Yang Jinyan further stated that “the real risk that the blockchain industry has to be wary about is direct ICO fundraising activity in China in the name of STO, which will arouse suspicion of illegal fundraising.”

tZERO is the first completed STO case on the main public website of Ethereum. On October 13 2018, the blockchain platform tZERO of the American e-commerce giant Overstock completed its STO. ChainDD has learned that the STO was in compliance with the Securities Act of America and obtained registration exemption according RegD and RegS of the SEC. It is an STO case that has been launched which satisfied the compliance requirement.

An Huaguo, Chairman of BANKORUS, who has had some in-depth cooperation and exchange with the team of the STO project tZERO of Ethereum explained to ChainDD that “the STO that EVAIO is planning to issue has no prior case.”

First of all, to judge whether a token is a type of security, “Howey Test” needs to be performed. Second, whether the equity to be invested in can be tokenized for STO needs permission from the board of directors of the other party. Furthermore, the laws of the country of the company’s registration and also those of the issuing country must be complied with, making the implementation highly complicated. An Guohua expressed his opinion to ChainDD that, “it is of the highest importance in STO that all the procedures at the preliminary stage must be complete and the ownership of the assets to be tokenized must be transparent and clear.”

In addition, not only STs issued by companies which have obtained registration exemption with the SEC under RegD and RegS can be called STOs. RegD and RegS were not designed for STOs. However, we have to admit that America, as the maker of many financial rules took the lead and gave recognition to tZERO’s STO. Other countries and companies will copy tZERO’s STO operation gradually.

“Therefore in long term, operations of STOs in the future in different countries and the relevant procedures and rules will not be that different.” said An Huaguo.

Furthermore, An Huaguo told ChainDD that an STO project must first go through the private fundraising stage. Only the private fundraising, it will enter the secondary market for circulation through a certain trading exchange. STO issued directly to the public without gaining permission from the investors from the private fundraising stage is impossible.

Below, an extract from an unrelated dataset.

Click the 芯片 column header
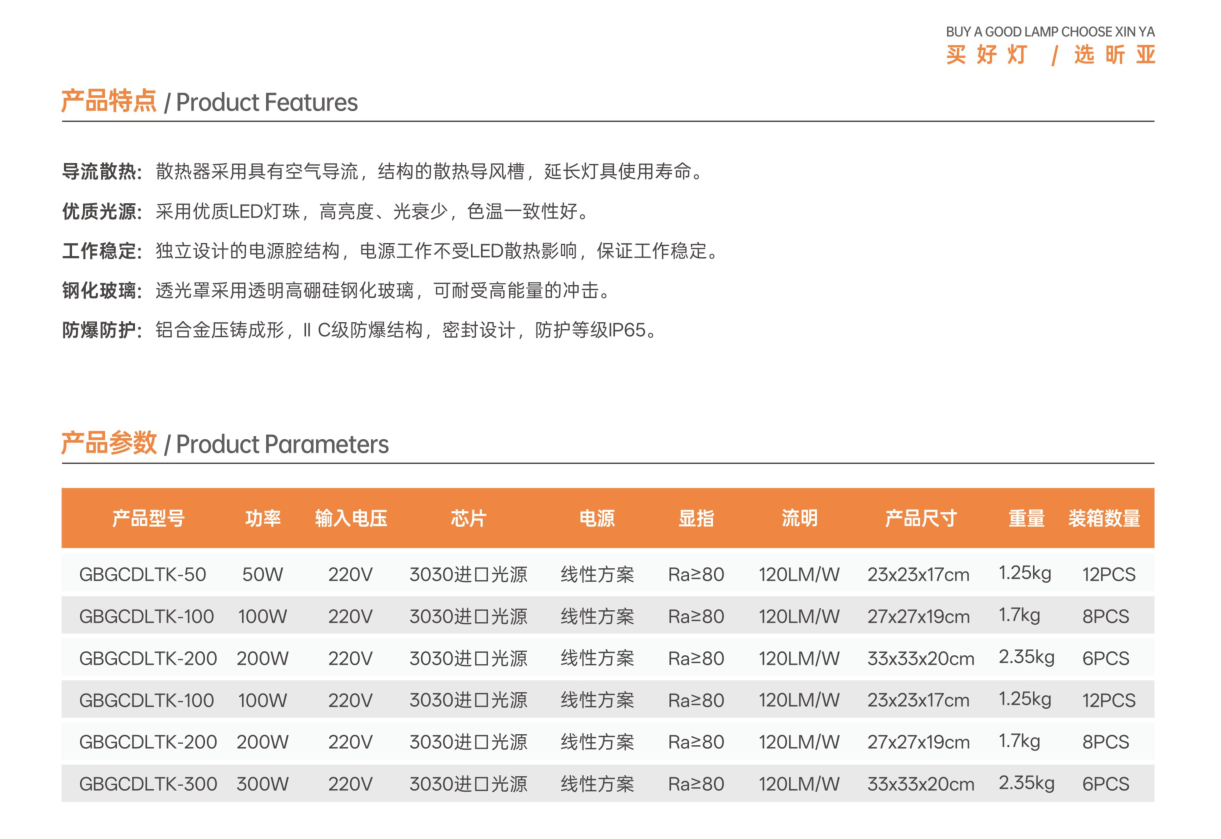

At the private fundraising stage, an STO project must first of all comply with all the legal requirements of the securities laws of the place of operation, place of registration and the place of ST issuance and trading. The investors that the private funding targets must be accredited investors (verified through KYC/AML) and there are also limitations on the number of investors for private fundraising in different countries. Simply put, at the private fundraising stage, two requirements have to be met: first, a suitable law firm needs to be commissioned to make sure the compliance requirement is satisfied. Second, the permission by the investors is needed. When these two conditions are satisfied, ST private fundraising can go ahead.

The chart below is a comparison between different registration exemptions of SEC summarized by ChainDD:

An Guohua further informed ChainDD that no STO project will tokenize all its assets or equity for public sale. An STO project can only tokenize a part of its equity for fundraising and the rest will be held by the founders, early team members and investors. Therefore, in theory, companies who are doing STOs cannot sell tokens which are anchored on priced assets and can thus make profit from market price appreciation. However, in real operations, an STO project will first have to disclose certain facts such as its quantity of STs to be issued and the quantity to be retained, detailed distribution rules, and circulation increase or circulation decrease in the future.